[Assigned task]: Please print each record that follows precisely as it appears.

[Material to process]:

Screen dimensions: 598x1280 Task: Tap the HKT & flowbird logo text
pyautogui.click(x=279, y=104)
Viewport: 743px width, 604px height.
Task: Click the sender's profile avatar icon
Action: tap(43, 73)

[Answer space]:
Screen dimensions: 598x1280 Task: Tap the HKT & flowbird logo text
pyautogui.click(x=279, y=104)
Viewport: 743px width, 604px height.
Task: Click the sender's profile avatar icon
Action: tap(43, 73)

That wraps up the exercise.